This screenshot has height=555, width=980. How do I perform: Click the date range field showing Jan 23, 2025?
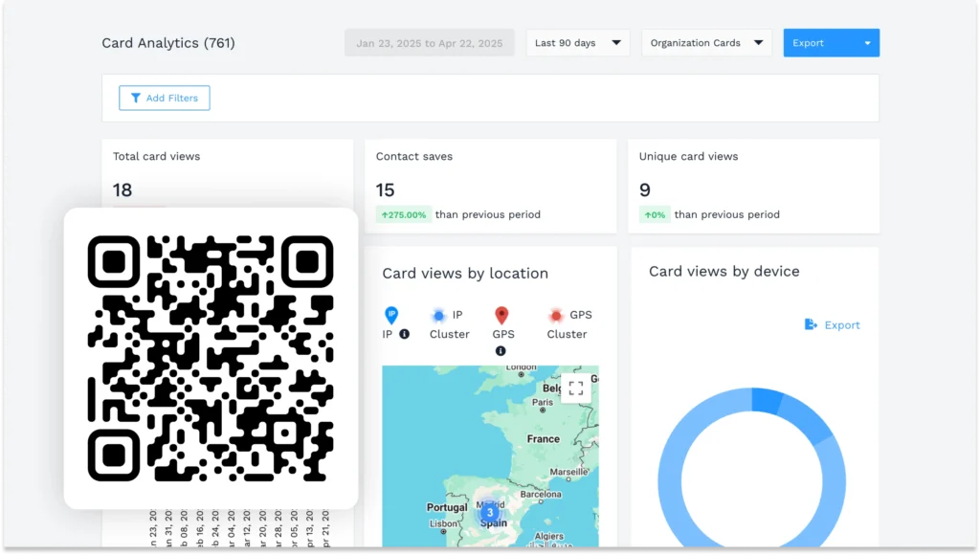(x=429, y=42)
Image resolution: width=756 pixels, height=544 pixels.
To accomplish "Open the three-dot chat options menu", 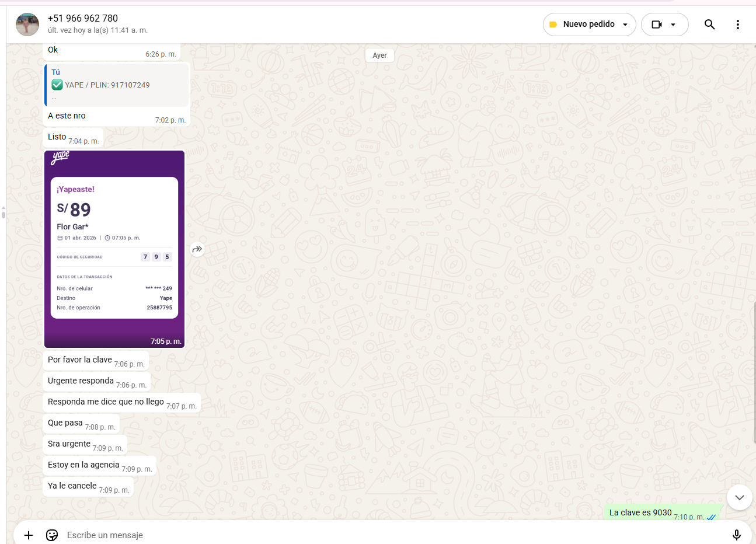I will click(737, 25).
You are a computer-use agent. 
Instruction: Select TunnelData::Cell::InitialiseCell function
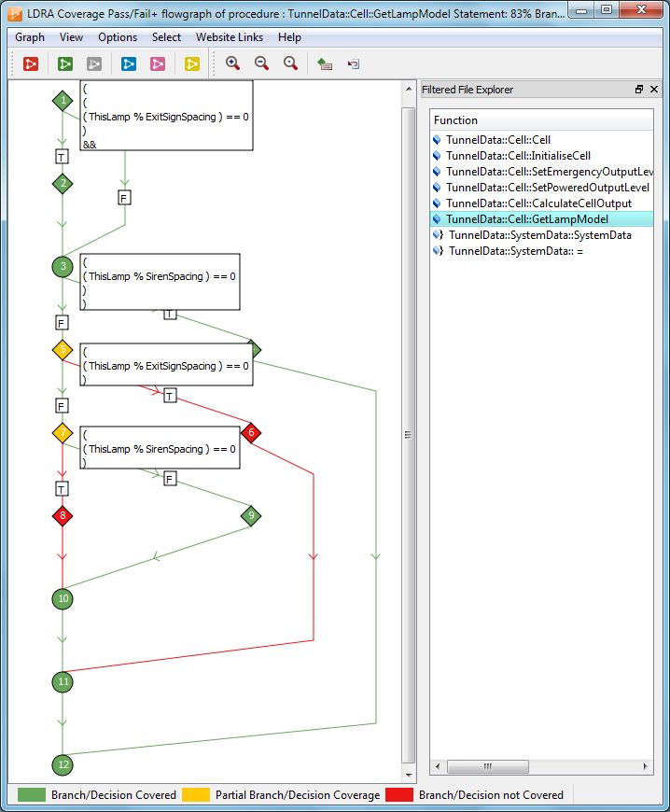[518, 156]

----------

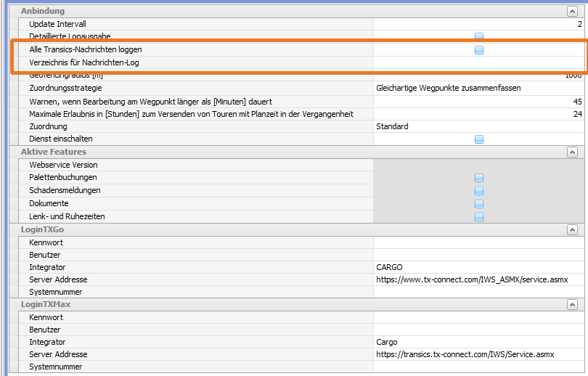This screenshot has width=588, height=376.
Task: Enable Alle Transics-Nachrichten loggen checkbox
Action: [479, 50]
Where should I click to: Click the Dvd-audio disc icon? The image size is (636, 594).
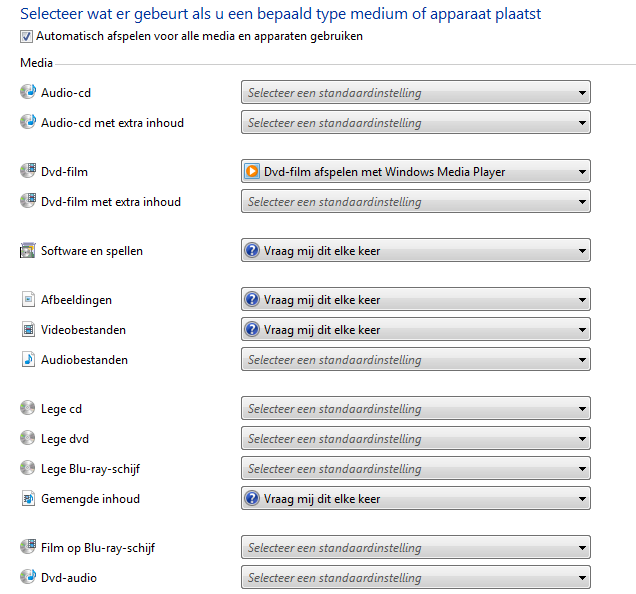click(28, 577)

----------

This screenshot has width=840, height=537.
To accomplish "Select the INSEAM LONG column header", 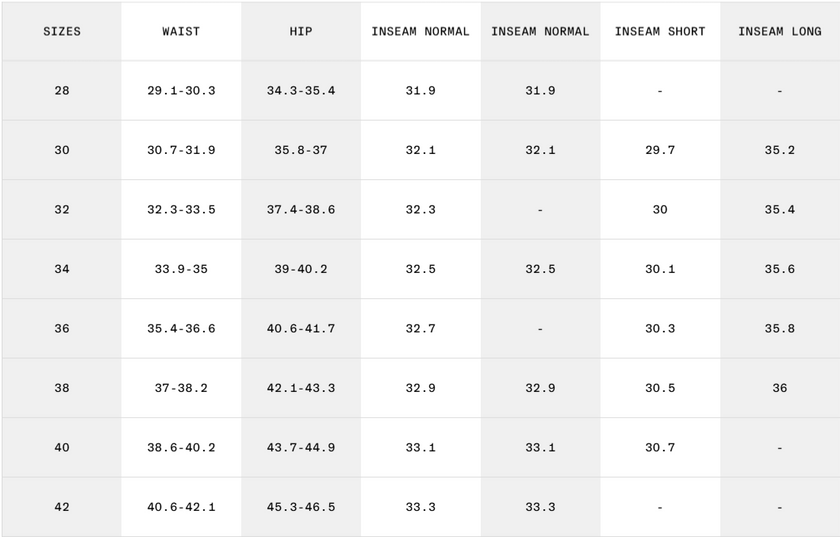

----------

## Work order
Print the line above containing "This screenshot has width=840, height=537.", the line containing "the INSEAM LONG", and everything between them, exactly as written. Pictures stay out.

## Output for this exercise
This screenshot has width=840, height=537.
To accomplish "Select the INSEAM LONG column header", 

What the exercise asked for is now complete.